Working with my brothers in my support group, my therapist and safe friends along with a multitude of books and activities, I've transformed myself from spineless and heartless into something resembling a human man. I don't fear love. I don't fear the truth. I don't fear solitude. I don't care if I'm popular - I only care if I conduct myself with integrity. I don't hide any more, I'm out here in plain sight. As a result, and without even realizing it, 2010 has been my most productive year of my life.
I've written countless articles for Metal As Fuck, a few for Onya Magazine in addition to writing a Federal Election column, held down a variety of jobs that bolstered my experience, gained a belt in Hapkido (after starting this year) won a key speaker award at the AGS conference, attended a United Nations conference, set up my own business with two clients so far, won two awards for academic excellence and will have one of my essays published in the peer-reviewed journal, ETC. A review of General Semantics. Despite not shifting a significant amount of the fat I picked up during my time in Atlanta, GA, I do feel stronger and fitter.
But as rapid as the transformation has been I still feel there is more to go. Korzybski said in 1921, we are on the cusp of the Manhood of Humanity. I am only starting to embrace my own manhood and my own humanity; strengths, foibles and all things between. 2010 for me has had incredible highs and crushing lows. For the most part, it's been a challenge that I've stepped up to every day - each day I try to learn something new and push myself somewhere I've not been before.
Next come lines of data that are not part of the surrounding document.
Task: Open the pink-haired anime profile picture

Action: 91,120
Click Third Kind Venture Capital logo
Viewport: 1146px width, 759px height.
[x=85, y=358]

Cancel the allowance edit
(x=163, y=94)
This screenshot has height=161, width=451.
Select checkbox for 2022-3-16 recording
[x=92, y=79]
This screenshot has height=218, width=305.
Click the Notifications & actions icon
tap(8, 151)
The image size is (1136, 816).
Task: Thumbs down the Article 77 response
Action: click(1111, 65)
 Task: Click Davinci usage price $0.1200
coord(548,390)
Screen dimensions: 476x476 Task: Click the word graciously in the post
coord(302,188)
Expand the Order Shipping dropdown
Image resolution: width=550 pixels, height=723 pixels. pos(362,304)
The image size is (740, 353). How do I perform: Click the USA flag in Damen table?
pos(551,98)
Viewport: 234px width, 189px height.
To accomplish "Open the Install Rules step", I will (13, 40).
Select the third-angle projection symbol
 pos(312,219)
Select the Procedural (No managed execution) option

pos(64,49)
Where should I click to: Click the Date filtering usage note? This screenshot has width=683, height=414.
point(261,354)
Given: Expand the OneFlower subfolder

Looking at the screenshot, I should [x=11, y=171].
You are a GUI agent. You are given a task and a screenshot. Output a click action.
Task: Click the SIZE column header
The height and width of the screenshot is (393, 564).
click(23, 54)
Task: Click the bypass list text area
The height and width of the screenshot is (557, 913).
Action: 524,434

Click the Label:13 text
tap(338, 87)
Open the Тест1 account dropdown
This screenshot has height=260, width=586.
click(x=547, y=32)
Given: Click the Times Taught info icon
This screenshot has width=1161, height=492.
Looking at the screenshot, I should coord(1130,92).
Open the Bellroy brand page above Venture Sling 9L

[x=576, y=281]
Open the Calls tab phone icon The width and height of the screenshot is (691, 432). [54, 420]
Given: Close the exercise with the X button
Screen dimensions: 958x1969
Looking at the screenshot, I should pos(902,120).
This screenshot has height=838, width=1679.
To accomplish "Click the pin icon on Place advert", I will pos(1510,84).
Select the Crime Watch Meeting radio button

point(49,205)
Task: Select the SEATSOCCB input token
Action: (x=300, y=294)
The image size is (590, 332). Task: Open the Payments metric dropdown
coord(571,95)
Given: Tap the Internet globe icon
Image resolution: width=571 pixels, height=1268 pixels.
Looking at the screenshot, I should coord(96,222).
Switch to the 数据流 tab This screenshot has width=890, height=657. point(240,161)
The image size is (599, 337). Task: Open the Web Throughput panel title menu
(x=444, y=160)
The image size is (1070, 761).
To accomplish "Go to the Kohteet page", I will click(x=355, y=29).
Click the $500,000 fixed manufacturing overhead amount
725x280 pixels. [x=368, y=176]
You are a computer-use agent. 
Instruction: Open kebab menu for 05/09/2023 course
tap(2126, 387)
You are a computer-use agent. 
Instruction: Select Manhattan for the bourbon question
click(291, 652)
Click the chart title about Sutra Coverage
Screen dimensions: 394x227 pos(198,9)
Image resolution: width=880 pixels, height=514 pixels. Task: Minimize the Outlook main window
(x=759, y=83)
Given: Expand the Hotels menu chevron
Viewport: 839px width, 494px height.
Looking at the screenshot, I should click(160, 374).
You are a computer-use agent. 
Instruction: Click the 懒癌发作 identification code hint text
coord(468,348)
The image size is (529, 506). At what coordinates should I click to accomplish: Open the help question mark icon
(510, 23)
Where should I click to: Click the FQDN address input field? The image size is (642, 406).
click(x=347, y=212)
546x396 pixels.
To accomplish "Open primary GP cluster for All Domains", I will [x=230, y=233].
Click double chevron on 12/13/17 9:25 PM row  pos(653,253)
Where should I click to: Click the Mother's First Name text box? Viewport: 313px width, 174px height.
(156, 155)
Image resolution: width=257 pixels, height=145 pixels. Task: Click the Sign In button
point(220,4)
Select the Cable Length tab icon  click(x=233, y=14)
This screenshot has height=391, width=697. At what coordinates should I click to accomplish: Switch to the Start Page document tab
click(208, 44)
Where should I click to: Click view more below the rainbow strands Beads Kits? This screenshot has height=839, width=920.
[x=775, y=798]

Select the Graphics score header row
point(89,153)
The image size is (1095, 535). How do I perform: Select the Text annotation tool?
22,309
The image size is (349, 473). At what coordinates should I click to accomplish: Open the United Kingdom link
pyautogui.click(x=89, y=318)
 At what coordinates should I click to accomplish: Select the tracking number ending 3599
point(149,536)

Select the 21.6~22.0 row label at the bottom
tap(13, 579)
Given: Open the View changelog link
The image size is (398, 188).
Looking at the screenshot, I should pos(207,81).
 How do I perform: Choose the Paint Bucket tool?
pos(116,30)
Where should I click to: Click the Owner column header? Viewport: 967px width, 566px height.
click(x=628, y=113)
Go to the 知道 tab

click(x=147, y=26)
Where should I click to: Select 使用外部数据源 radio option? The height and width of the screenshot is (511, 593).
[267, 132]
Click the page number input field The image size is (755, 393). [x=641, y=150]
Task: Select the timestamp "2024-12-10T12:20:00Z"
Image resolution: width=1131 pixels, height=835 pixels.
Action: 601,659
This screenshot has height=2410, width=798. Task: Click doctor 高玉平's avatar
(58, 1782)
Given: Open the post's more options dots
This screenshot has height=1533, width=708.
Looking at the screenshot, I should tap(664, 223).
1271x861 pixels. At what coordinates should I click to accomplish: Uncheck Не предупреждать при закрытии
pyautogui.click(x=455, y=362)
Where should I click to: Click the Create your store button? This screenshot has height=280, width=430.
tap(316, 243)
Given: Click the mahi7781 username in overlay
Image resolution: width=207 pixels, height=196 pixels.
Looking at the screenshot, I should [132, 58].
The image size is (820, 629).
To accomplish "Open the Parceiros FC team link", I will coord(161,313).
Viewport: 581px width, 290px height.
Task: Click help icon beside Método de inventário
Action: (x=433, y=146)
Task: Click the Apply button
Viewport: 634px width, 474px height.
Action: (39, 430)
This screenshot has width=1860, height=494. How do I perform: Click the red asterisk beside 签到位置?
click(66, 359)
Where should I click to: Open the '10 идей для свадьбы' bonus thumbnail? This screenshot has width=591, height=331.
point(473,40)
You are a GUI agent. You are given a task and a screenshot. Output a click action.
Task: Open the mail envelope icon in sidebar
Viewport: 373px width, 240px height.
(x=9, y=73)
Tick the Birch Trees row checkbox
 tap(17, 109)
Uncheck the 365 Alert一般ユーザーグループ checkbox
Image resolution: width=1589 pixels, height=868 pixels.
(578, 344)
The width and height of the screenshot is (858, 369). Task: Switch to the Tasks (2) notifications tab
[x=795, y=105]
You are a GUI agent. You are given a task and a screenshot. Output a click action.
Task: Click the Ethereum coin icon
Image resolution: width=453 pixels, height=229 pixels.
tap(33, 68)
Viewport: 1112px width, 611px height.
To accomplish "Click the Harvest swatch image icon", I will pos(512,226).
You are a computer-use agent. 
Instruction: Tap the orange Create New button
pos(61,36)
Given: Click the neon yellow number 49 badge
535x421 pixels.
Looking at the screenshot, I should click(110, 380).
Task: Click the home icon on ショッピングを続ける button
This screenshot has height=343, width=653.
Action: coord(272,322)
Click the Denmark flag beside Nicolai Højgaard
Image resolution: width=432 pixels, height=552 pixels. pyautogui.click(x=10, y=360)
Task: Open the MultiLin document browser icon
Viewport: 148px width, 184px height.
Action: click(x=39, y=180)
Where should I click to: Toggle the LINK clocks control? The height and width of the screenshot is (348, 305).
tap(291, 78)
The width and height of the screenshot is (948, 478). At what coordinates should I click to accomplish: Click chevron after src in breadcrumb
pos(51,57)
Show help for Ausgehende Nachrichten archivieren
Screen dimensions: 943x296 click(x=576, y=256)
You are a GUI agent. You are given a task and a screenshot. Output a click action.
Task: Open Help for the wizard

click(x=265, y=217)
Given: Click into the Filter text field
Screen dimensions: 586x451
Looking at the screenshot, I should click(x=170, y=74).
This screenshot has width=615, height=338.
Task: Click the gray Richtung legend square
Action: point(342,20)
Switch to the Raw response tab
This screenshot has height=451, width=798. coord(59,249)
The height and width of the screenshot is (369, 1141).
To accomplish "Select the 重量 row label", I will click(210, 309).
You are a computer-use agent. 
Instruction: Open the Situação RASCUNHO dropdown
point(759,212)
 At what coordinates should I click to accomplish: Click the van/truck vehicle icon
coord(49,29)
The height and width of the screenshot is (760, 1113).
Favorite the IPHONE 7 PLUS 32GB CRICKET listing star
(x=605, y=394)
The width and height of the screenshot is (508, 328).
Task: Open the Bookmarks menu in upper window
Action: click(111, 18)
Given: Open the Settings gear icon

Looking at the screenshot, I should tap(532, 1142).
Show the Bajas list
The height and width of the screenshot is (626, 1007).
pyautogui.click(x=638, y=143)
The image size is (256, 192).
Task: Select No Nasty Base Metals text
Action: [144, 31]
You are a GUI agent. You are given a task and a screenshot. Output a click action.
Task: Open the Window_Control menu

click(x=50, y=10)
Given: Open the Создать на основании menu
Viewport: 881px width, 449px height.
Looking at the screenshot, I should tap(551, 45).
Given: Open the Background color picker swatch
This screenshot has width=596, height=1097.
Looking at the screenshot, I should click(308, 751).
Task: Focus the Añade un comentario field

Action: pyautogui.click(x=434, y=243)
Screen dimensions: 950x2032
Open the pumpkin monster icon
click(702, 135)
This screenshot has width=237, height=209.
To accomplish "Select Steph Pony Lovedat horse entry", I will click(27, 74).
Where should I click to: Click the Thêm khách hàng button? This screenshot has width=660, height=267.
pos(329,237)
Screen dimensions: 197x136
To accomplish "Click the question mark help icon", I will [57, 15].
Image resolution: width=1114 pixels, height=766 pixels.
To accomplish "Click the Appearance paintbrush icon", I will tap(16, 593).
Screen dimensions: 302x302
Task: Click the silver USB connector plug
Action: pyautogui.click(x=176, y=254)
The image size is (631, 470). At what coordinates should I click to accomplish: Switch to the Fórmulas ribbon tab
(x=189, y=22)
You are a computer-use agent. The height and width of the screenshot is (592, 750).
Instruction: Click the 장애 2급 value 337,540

This year I've been loved, hated, praised, denigrated, ignored, beaten, bruised, sad, lonely and happy. Sometimes the projects I've attempted have failed. Other times, they've succeeded. I've lost some dear friends. I've gained others. I've loved, I've lost and I've loved again. Sometimes the timing is right - other times it's off. The universe is change - life is what our thoughts make it.
2010, I salute you.
2011 - I'm on a mission. I'm coming to kick your arse.